Monday, April 8, 2013

Does the Bible Need a Facelift?

I leafed through a few pages of the newest CBD catalog today and for some reason, stopped to read the blurb about A Reluctant Queen: The Love Story of Esther by Joan Wolf.

This is, of course, a re-telling of the Biblical story of Esther.

I tend to have a knee-jerk reaction against this sort of thing, so I thought I'd read more and see if it really was as offensive as I thought it might be.  

To be fair, I should read the book for myself, but I'm not certain this is worth reading.  Let's see what others say about it.

The CBD catalog proclaims that in Wolf's story: "...Esther captures the heart of King Xerxes with her beauty and spirit."  

Hmmm.  So, it sounds as though Wolf has gutted the original story and made it about a human romance.


And terribly sad.  

We (humans) are experts at looking at anything and reshaping it into our own image.  We can look at a story which clearly demonstrates God's hand of Providence and the incredible way He uses people for His good purposes, and yawn.  Then "fix it up" so it's about something interesting.  A woman, destitute but brave and beautiful, who makes a man, lonely and aimless until she comes along, fall in love with her.  And they live happily ever after.

Please don't think I'm some sort of literature snob, either.  I love a good romance as much as the next!  I love when the H/H get their HEA.  I cheer when Elizabeth and Darcy come to an understanding, when Jane and Rochester are finally reunited, when Han and Leia kiss among the Ewoks (guess what characters are on Sam's lunch box beside me?).  
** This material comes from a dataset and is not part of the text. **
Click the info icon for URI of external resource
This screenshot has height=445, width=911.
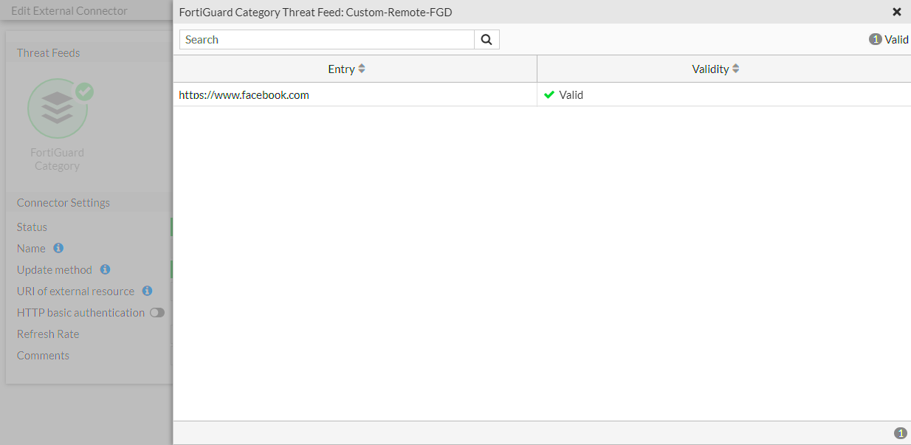click(147, 291)
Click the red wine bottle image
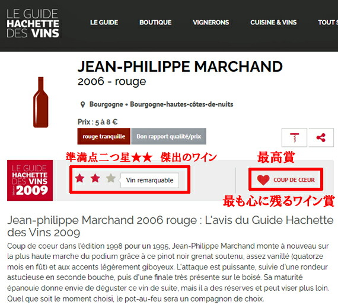This screenshot has width=338, height=308. click(41, 102)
So, why does this bother me so much?

I looked it up on Amazon where reviews clearly state that Wolf has changed the original story for her own story-telling purposes.  No bait and switch; all clear and above-board.  This is the same thing many - if not most - historical fiction writers do.  I love Sharon Kay Penman and she has a disclaimer in the back of her books to say which facts were rearranged or ignored in order to tell her story, and that doesn't bother me in the least.  She uses most but not all of the truth as she finds it in extensive research through the archives of England, Wales, and Scotland, and I don't mind.  She is telling a story, after all, and real life doesn't always work the way a novel does.  

So then why am I bothered by Wolf's doing the same thing with Esther?
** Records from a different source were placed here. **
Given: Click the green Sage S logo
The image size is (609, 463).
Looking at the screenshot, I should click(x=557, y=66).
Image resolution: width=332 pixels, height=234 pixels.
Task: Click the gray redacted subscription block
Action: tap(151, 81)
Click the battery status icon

From Publisher's Weekly: "Wolf has succeeded in tidying up the biblical account, reconstructing its people and events while preserving its essential elements and producing an attractive love story." 

"...tidying up the biblical account..."  
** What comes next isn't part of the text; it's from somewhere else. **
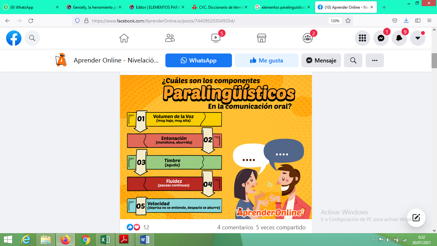Open the apps grid menu

click(362, 38)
Okay.  There it is.  Let's not forget that this is the Bible, the inerrant Word of God.  The archives of medieval Europe are valuable and fascinating and truly important, but they are not the Word of God.  Playing fast and loose with history is one thing.  Playing fast and loose with God's Word is another thing entirely.

Or is it?

If we take the Word at all seriously, shouldn't this bother us?  "Tidying up" the Bible?  "Producing an attractive love story?"  I do believe that God wrote that story the way it is supposed to be and I'm pretty uncomfortable with thinking we can improve upon that.  

But am I being too rigid?  Too much of a stickler?  Should I loosen up?  Should I read the book?  Would you?

I'm really wondering.  What do you think?


  1. I can see where "tidying up" is offensive. I probably wouldn't read it but it just isn't my sort of thing. I do find it interesting to wonder about some of the details that are not included in Scripture...

  2. That's true. I have read some fiction based on Scripture but to my recollection they didn't mess with known facts. Csn't toss the whole genre I suppose.